Caesar Foot Take-Home Validation Testing

Launched by LIBERATING TECHNOLOGIES, INC. · Jul 10, 2025

Keywords

ClinConnect Summary

This clinical trial is studying a new type of prosthetic foot called the Caesar foot, designed for people who have had a below-the-knee amputation. The goal is to see how well this foot works in everyday life, especially for those interested in running but who don’t currently use a running-specific prosthetic foot. Participants will first use their regular prosthetic foot for one month, then take the Caesar foot home and use it daily for two months, and finally go back to their regular foot for another month. Researchers will check in at the clinic after each period to gather feedback and test how the foot affects daily activities and physical performance.
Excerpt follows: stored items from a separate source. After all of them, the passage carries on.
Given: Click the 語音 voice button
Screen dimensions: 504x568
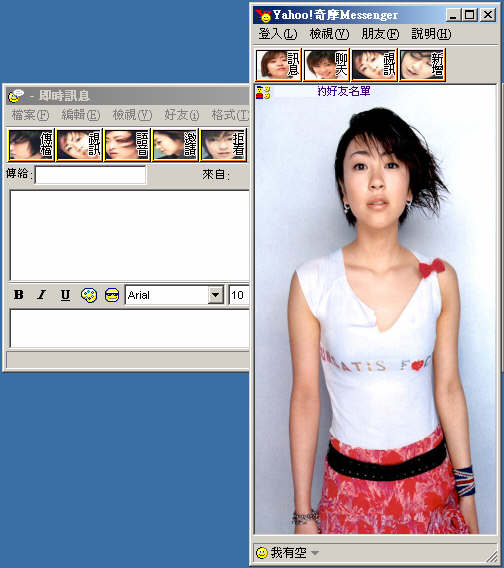Looking at the screenshot, I should pyautogui.click(x=127, y=145).
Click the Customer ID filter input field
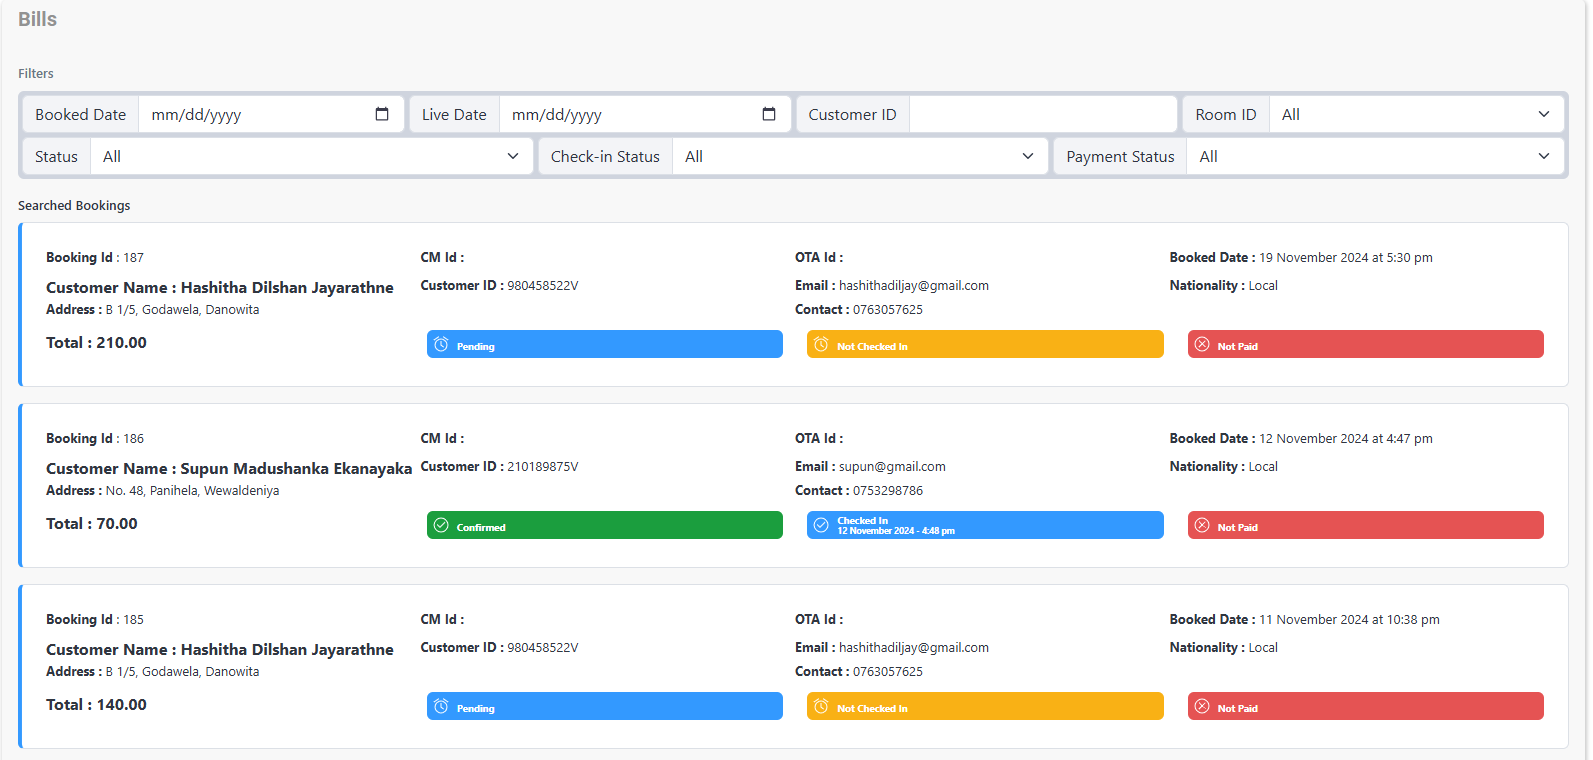 tap(1043, 114)
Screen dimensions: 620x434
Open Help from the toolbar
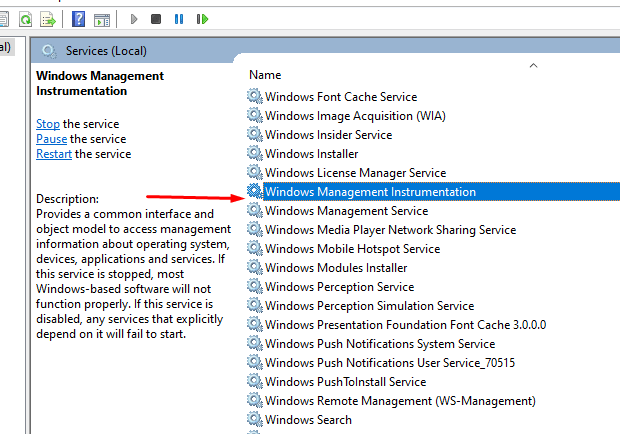79,19
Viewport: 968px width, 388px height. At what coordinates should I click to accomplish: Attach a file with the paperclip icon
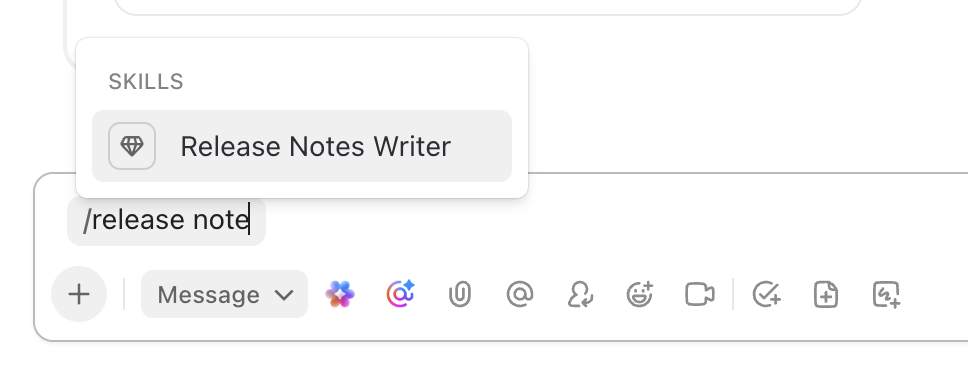click(460, 294)
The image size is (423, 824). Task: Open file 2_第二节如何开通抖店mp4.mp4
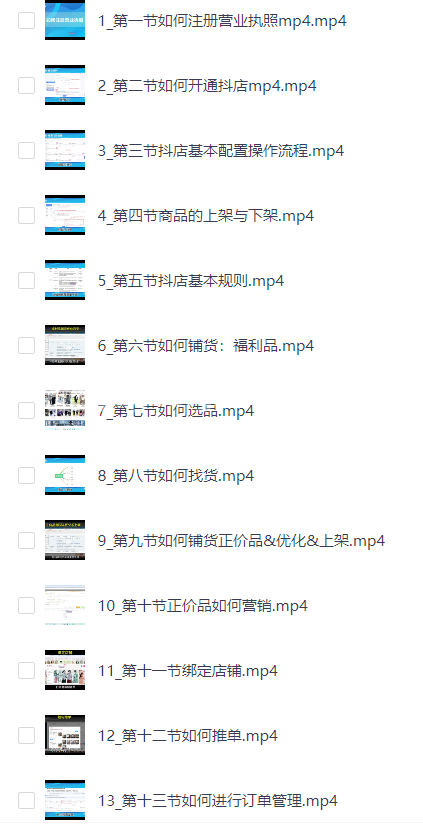(x=207, y=86)
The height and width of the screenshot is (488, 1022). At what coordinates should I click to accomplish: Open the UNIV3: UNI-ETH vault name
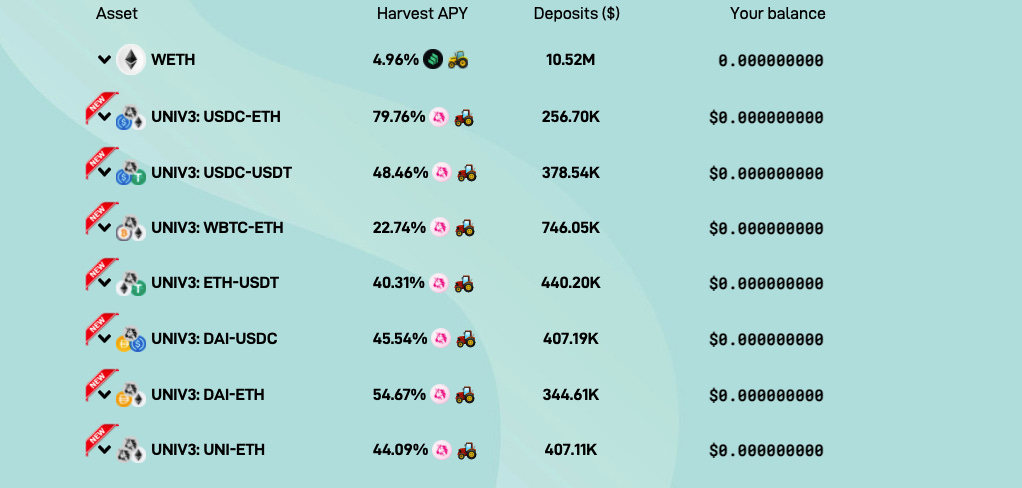(x=208, y=450)
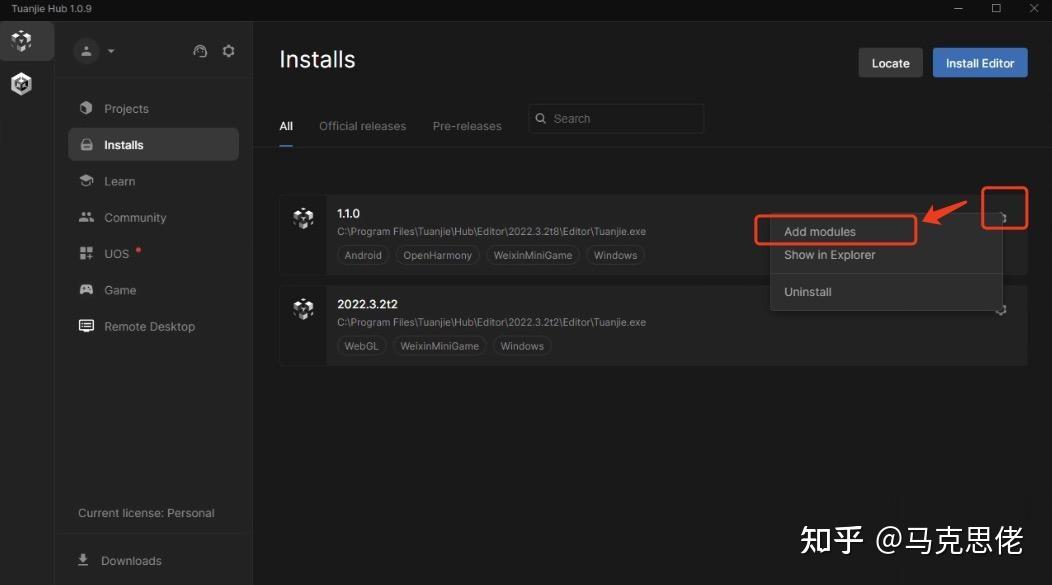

To be eligible, participants need to be at least 18 years old, have had a below-knee amputation for at least six months, and be classified as having moderate to high mobility by a prosthetist (a specialist who fits prosthetic limbs). They should be interested in running and able to run safely, have a good-fitting socket (the part of the prosthesis that attaches to the leg), and meet certain size and weight requirements for the Caesar foot. People with injuries that affect walking or running, non-English speakers, and pregnant women cannot join the study. Those who take part can expect to try the new foot in their daily routines and share their experiences to help improve the design before it becomes widely available.

Gender

ALL

Eligibility criteria

• Inclusion Criteria:
• • Have transtibial limb absence of one or both limbs
• • Express interest in running, but do not currently have a running blade (as determined by self-report)
• • Are at least 18 years of age
• • Are at least six months post amputation
• • Are classified as K3 or K4 ambulator status as determined by a certified prosthetist
• • Have an AMP score of at least 37
• • Are capable of running safely as determined by a certified prosthetist's clinical judgement
• • Have a well-fitting socket as determined by a certified prosthetist
• • Have adequate clearance between distal end of the residual limb and ground for the Caesar foot
• • Meets the foot size and weight class of one of the available Caesar prototypes
• Exclusion Criteria:
• • Present or sustained injuries to residual limb or contralateral leg affecting functional ability
• • Non-English speaking participants will be excluded from this study due to limited access to interpreter services. These services would be needed for several visits, including training to learn how to use the device safely, along with requested verbal feedback from the participant to evaluate the design and usability of the system.
• • Using a prosthetic foot that an individual is unfamiliar with for higher activity tasks may increase the risk of falling. Therefore, pregnant women should not participate in the study and will be screened by self-disclosure.
• • Individuals can be excluded at the discretion of the investigator for other unforeseen disqualifying criteria (such as specific cognitive issues, etc.).